East Sussex Constabulary was the territorial police force responsible for policing East Sussex in southern England from 1840 to 1968. Its headquarters were located at Malling House, Lewes, East Sussex.

History
East Sussex Constabulary were formed in 1840 and covered the area of East Sussex except for the boroughs of Brighton, Hove, Eastbourne and Hastings, which were served by their own borough police forces. During the Second World War these forces, together with West Sussex Constabulary, were temporarily amalgamated in 1943 to form the Sussex Police Force.

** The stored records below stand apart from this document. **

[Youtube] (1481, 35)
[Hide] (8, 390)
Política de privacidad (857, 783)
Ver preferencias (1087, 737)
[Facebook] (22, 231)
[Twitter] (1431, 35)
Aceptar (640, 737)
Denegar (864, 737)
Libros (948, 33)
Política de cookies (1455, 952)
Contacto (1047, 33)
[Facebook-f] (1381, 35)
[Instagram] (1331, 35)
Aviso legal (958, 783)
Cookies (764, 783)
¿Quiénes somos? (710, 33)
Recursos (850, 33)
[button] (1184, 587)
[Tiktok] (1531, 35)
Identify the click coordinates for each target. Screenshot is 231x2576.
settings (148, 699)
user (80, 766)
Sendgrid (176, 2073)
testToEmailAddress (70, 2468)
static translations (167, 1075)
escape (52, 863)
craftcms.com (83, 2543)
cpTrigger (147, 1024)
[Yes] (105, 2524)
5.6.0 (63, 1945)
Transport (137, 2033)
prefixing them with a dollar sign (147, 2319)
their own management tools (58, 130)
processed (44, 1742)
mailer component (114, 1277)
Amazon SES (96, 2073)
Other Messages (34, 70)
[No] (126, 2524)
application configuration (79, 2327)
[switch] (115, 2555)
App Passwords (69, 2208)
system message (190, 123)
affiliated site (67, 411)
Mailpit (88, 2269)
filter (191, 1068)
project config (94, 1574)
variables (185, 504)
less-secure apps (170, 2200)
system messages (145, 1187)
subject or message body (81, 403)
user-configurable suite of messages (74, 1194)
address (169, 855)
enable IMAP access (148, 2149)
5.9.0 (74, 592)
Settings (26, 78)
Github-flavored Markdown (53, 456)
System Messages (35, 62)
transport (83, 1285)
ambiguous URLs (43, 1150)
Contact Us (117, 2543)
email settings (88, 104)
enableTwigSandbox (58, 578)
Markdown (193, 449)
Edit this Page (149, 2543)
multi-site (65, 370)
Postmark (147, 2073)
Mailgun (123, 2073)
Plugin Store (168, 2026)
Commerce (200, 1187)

After the war, the forces reverted in 1947 to their previous formation, except that Hove remained part of East Sussex Constabulary, whose headquarters were relocated to Malling House, Lewes in 1948. In addition there were divisional headquarters at East Grinstead, Lewes, Bexhill and Hove. 

During the post-war years a number of specialist units were created, including Criminal Investigation (CID), Drugs, Special Branch, Policewomen, Firearms, etc.  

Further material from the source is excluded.